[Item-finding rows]
....................

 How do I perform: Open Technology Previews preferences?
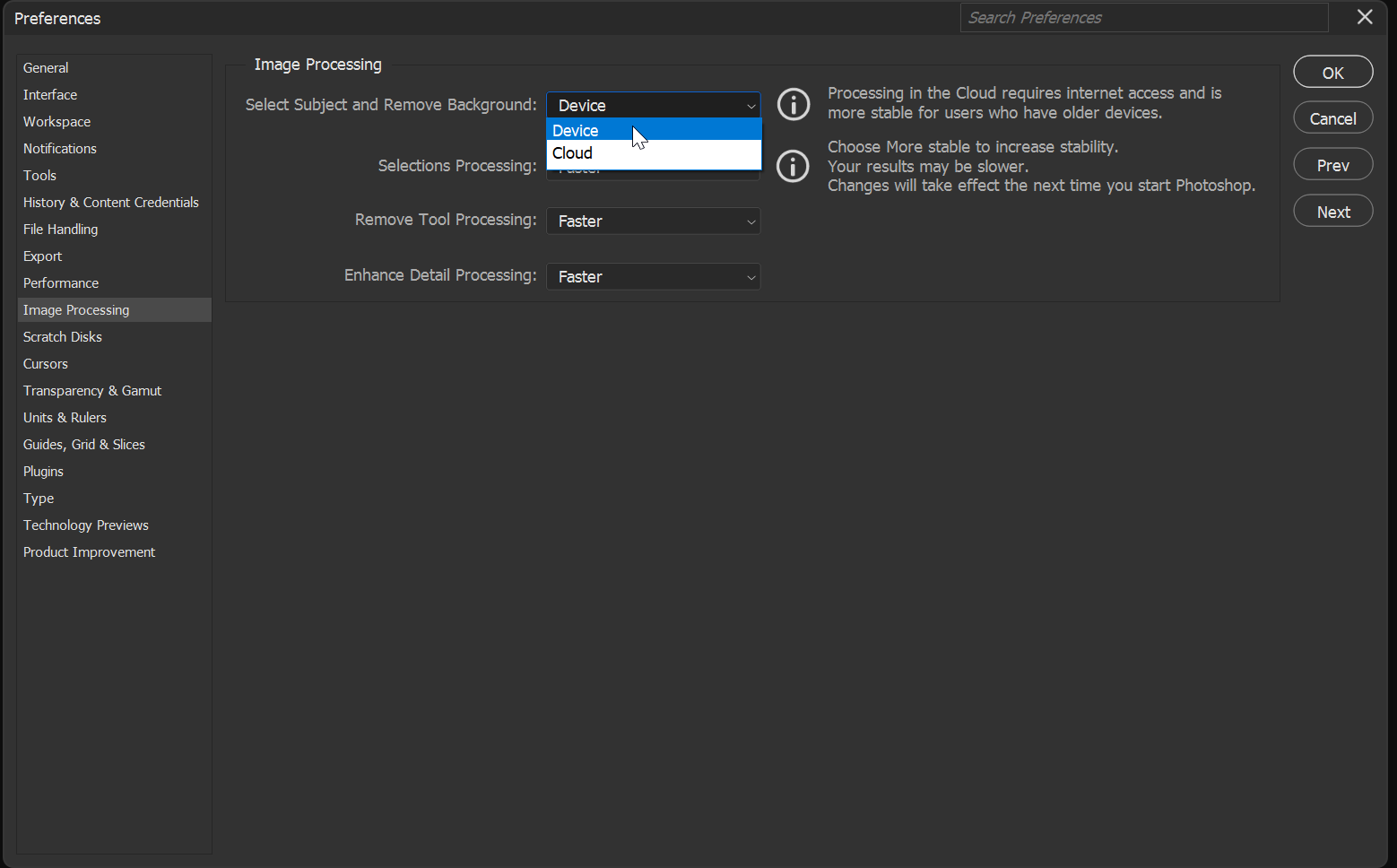point(85,525)
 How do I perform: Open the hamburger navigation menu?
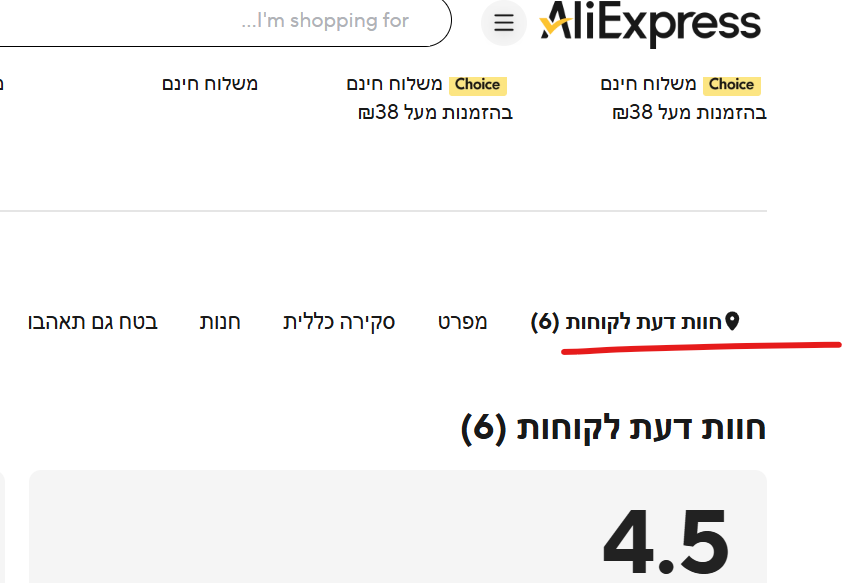pos(503,23)
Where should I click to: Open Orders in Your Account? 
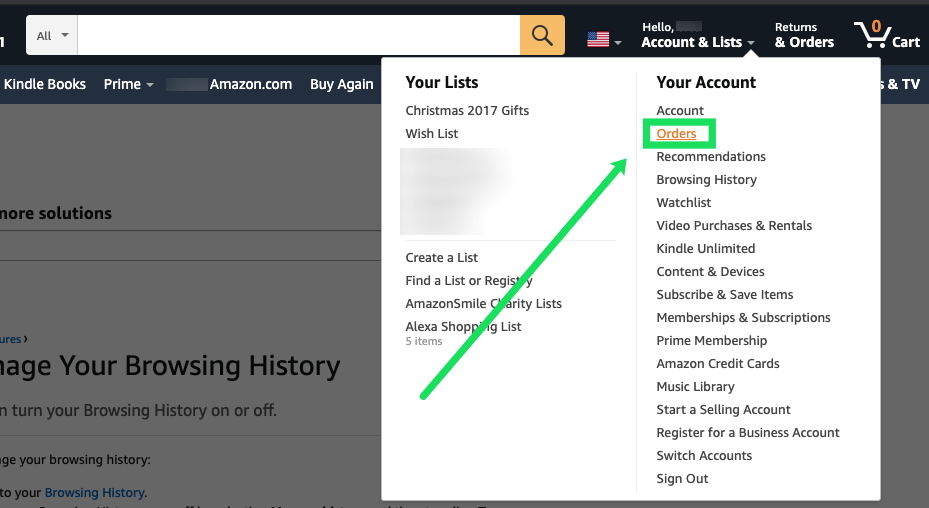click(676, 133)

....................

— Task instructions —
Copy every one of these rows word for word, omitting the pictures from your answer.

— Reply —
 How do I perform: Open Technology Previews preferences?
point(85,525)
 How do I perform: Open the hamburger navigation menu?
pos(503,23)
Where should I click to: Open Orders in Your Account? 
click(676, 133)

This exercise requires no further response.